The sandstone pillars of Zhangjiajie National Forest Park in China are nothing short of breathtaking. The park’s exquisite scenery has made it a UNESCO Global Geopark. Zhangjiajie inspired James Cameron’s film, “Avatar,” and has since become known as the “Avatar Mountains.”

Devils Tower, Wyoming, USA (867 feet / 264 meters)

Devils Tower is a captivating geological formation in Wyoming, known for its hexagonal columns that rise above the surrounding plain. Sacred to several Native American tribes, it’s a sight that captures the imagination and entices climbers from all over the world. Devils Tower was the first U.S. national monument, designated by President Theodore Roosevelt in 1906.

Mount Cook (Aoraki), New Zealand (12,218 feet/3,724 meters)

Aoraki, also known as Mount Cook, is the highest peak in New Zealand and a place of immense reverence to the Ngāi Tahu, the local Māori people. It graces the Southern Alps and has a commanding presence in Mount Cook National Park. Aoraki means “Cloud Piercer” in Māori.

Half Dome, USA (8,842 feet/2,695 meters)

Half Dome, a granite monolith in California’s Yosemite National Park, is a symbol of the American wilderness. Its distinct shape, with a sheer rock face on one side and a rounded dome on the other, beckons hikers to approach. Hiking to the top of Half Dome involves ascending a steep, cable-assisted route known as the “Cables Route.”

Mount Roraima, Venezuela (9,219 feet / 2,810 meters)

Mount Roraima, the inspiration behind Sir Arthur Conan Doyle’s “The Lost World,” stands as a geological wonder. Its flat tabletop shape and vertical cliffs create a scene that feels right out of a science fiction novel. Mount Roraima is one of the oldest geological formations on Earth.

Ama Dablam, Nepal (22,349 feet/6,812 meters)

Ama Dablam is a Himalayan mountain in the Solu Khumbu region of Nepal.

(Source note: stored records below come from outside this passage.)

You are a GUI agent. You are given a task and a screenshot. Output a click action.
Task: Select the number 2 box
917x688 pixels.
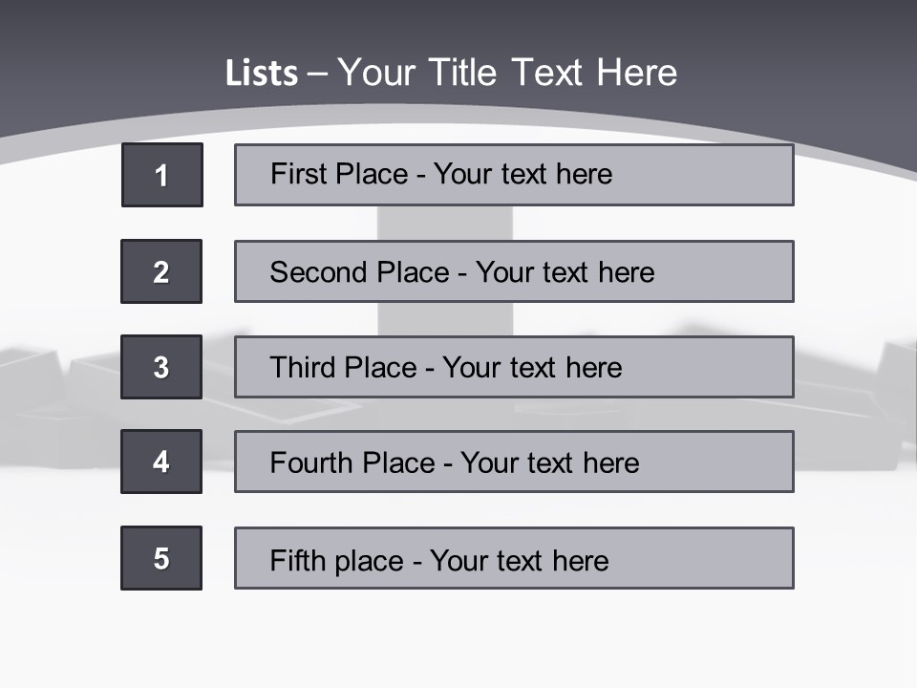coord(161,271)
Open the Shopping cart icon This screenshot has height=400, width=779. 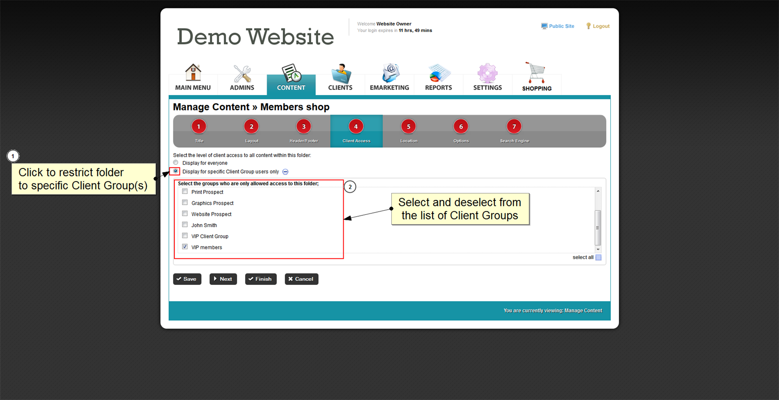pyautogui.click(x=536, y=73)
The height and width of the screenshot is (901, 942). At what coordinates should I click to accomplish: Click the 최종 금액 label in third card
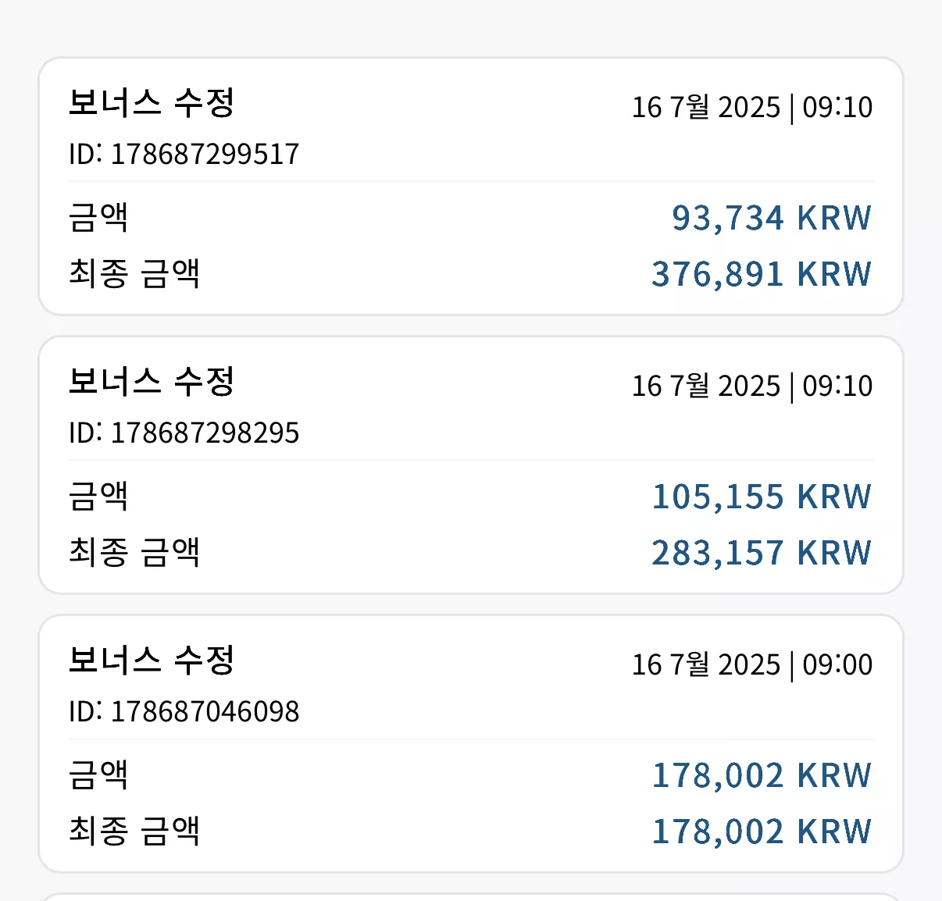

The name means “Mother’s Necklace” in Nepali, derives its name from its prominent ridges resembling a mother’s arms and the hanging glacier that is reminiscent of a traditional pendant worn by Sherpa women. This mountain, in the heart of the Khumbu Valley, is the Himalaya’s most photographed peak.

The Spectre, Antarctica (6.630 feet / 2,020 meters)

Image: Mark Sedon / SWNS

Our final destination is the ethereal peak known as “The Spectre,” situated in the icy wilderness of Antarctica. While not dominating in height, this striking rock pinnacle is surrounded by a seemingly endless expanse of snow and ice. It’s a destination only accessible to the most intrepid explorers, making it the world’s most remote mountain as well.